RÉGULIÈREMENT, des articles font état d’un risque d’erreur médicale ou d’accident de la voie publique majoré chez les internes des services de soins fonctionnant vingt-quatre heures sur vingt-quatre (chirurgie, réanimation, urgences) lorsque leur durée de travail journalière ou hebdomadaire est excessive. Pourtant, aux Etats-Unis, des étudiants hospitaliers travaillent encore aujourd’hui plus de soixante-douze heures par semaine en moyenne, en particulier au cours de leurs premiers semestres d’internat. La nouvelle publication de l’équipe du Dr Najib Ayas devrait apporter encore une preuve du risque associé aux horaires extensifs imposés aux internes.
La période de travail.
En avril 2002, les 18 477 internes recensés par l’Association of American Medical Colleges dans le cadre des « US Postguard Residency Programs » ont été contactés par e-mail pour que leur soit exposé l’objet de l’étude. On leur demandait de détailler chaque mois leurs horaires de travail, de préciser si, au cours de cette période, ils avaient été victimes d’accidents d’exposition au sang (AES) et d’en dire les circonstances. Les investigateurs ont choisi de comparer l’incidence de ces AES selon les périodes de travail pendant lesquelles ils sont survenus : au cours de la journée (6 h 30-17 h 30) ayant suivi une nuit de garde, au cours d’une journée normale (6 h 30- 17 h 30), la nuit (23 h 30-7 h 30) ou le jour (7 h 30-15 h 30).

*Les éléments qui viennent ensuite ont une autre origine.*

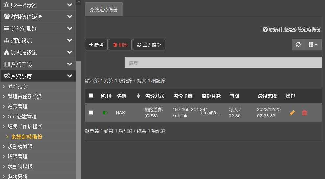
Task: Expand the 其他伺服器 menu section
Action: point(69,29)
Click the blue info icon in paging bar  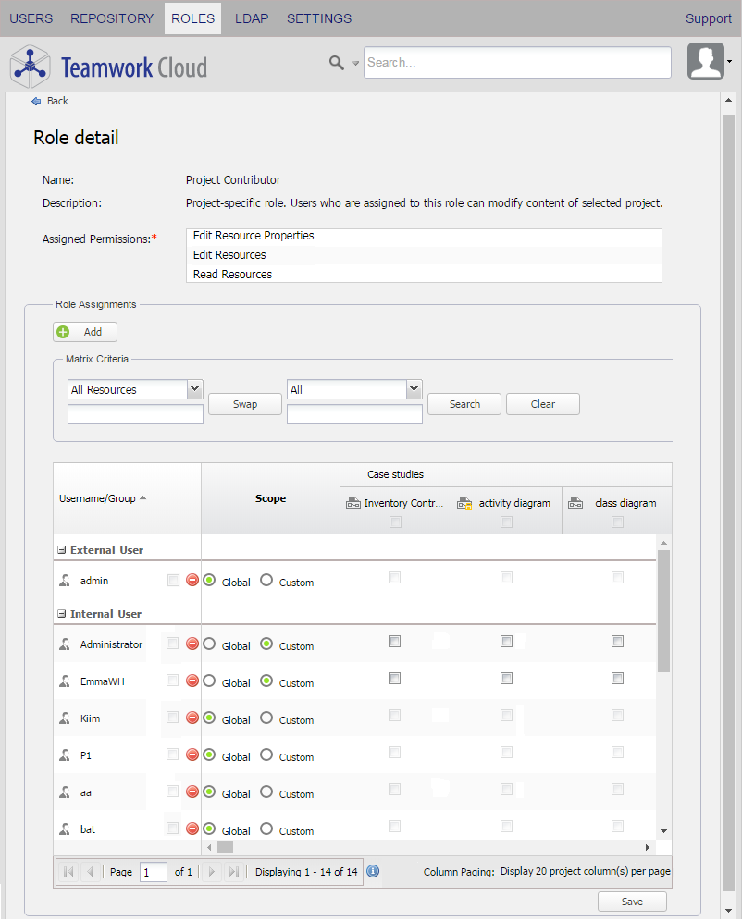tap(373, 871)
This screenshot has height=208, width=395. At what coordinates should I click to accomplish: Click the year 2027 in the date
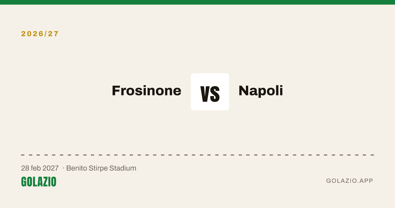click(x=51, y=168)
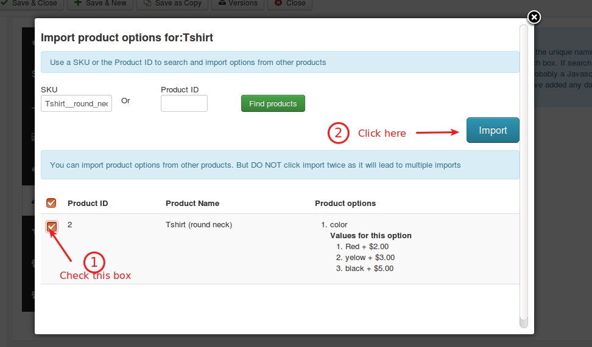Click the blue Import button
Viewport: 592px width, 347px height.
coord(493,130)

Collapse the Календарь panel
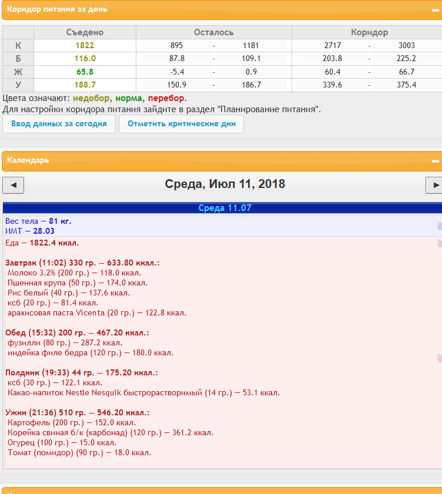435,160
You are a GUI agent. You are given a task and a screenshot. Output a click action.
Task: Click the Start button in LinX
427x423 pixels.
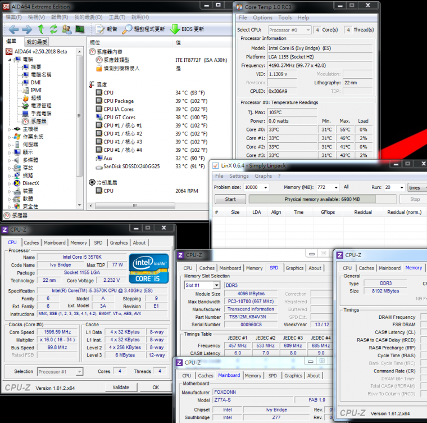point(230,199)
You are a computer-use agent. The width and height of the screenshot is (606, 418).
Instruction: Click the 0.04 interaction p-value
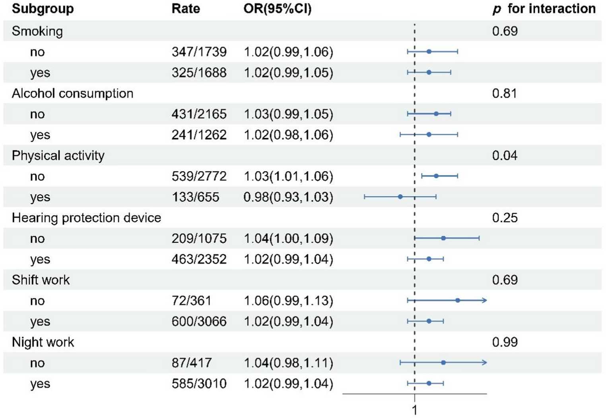click(505, 156)
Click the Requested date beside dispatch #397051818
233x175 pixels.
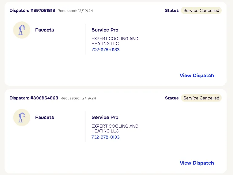coord(75,11)
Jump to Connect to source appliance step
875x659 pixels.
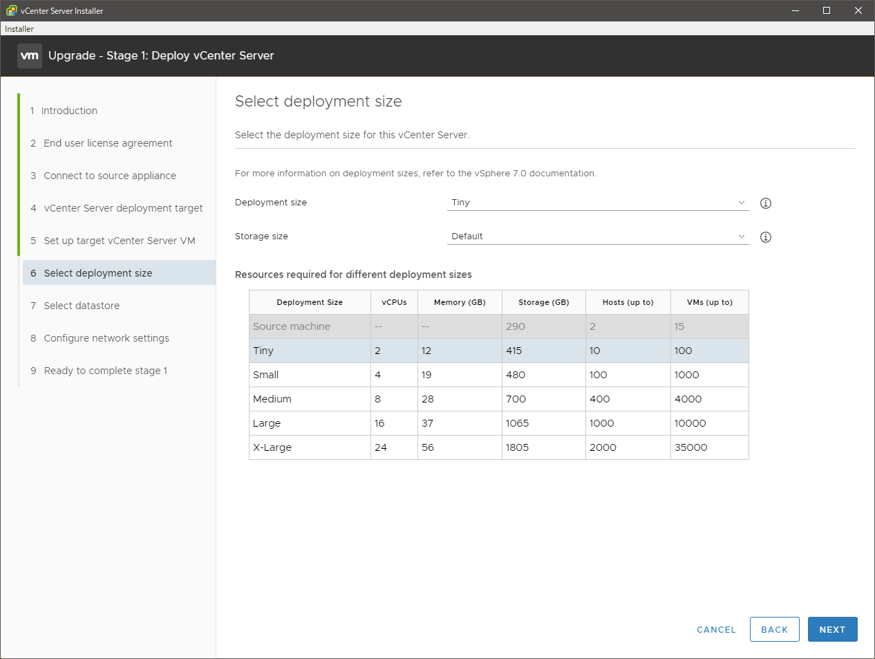coord(110,176)
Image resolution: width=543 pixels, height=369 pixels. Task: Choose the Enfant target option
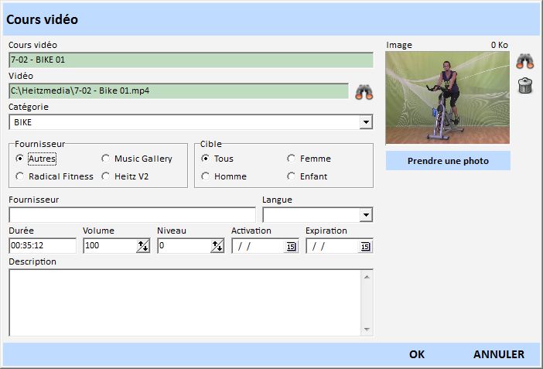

Au total, 2 737 internes ont souhaité répondre à au moins un questionnaire et, en fin d’étude, les auteurs disposaient d’un total de 17 003 fiches mensuelles représentant 1 417 personnes-années. La cohorte était composée de 53 % de femmes et la moyenne d’âge était de 28 ans (comprise entre 21 et 51 ans). Près de 80 % des participants étaient internes en médecine, 11 % en chirurgie et 10 % dans d’autres spécialités telles que l’anatomopathologie ou la psychiatrie. L’analyse des données a permis de retenir 1 551 contacts avec des fluides potentiellement contaminants pendant la durée de l’étude. Grâce à un travail plus détaillé, les auteurs ont exclu de l’analyse 1 051 de ces incidents : éclaboussures, contact avec des vomissements ou morsures ; 7,5 % de ces incidents avaient fait l’objet d’une déclaration d’accident de travail. Au total, 498 incidents documentés ont été retenus : 294 étaient en rapport avec une lacération liée à un instrument pointu (un scalpel, par exemple) et 204 avec une aiguille (creuse ou pleine).
Parmi les spécialités représentées, les gynécologues ou les obstétriciens, les chirurgiens et les anatomopathologistes ont été les plus concernés avec des taux respectifs de 0,0975, 0,0530 et 0,017 incident par interne et par mois. Au total, près de 58 % de ces accidents ont été déclarés au service des ressources humaines. Lorsque les internes étaient interrogés sur les facteurs de risques surajoutés – manque de concentration, fatigue, mauvais éclairage, mouvements du patient, aiguilles ou scalpels laissés sur le champ opératoire ou présentés à un autre soignant enfin, remise en place de l’aiguille dans sa protection –, près de 90 % impliquaient au moins l’un de ces facteurs. Pour 64 % des internes, il existait un manque de concentration et 31 % déclaraient ressentir de la fatigue.
Globalement, la période la plus à risque était la journée suivant une nuit de travail et, en particulier, la 29e heure de travail d’affilée. En moyenne, les internes déclaraient avoir dormi 2,6 heures durant leur nuit de garde et les auteurs estiment que les réveils inopinés peuvent avoir contribué à réduire la concentration des internes.
Par ailleurs, le nombre d’accidents était plus important la nuit lorsque la garde était prise à 23 heures que le jour entre 6 h 30 et 17 h 30. L’une des explications proposées par les auteurs tient au fait que, en l’absence de personnel paramédical en nombre suffisant, les internes sont souvent amenés la nuit à procéder à des gestes auxquels ils ont mal été formés pendant leur travail de jour tels que la mise en place de cathéters ou les ponctions artérielles.
En France, depuis 2002, les nuits de garde des internes ne peuvent plus être suivies d’une journée de travail dans le service hospitalier.
« Jama », vol. 296, n° 9, pp. 1055-1062, 6 septembre 2006.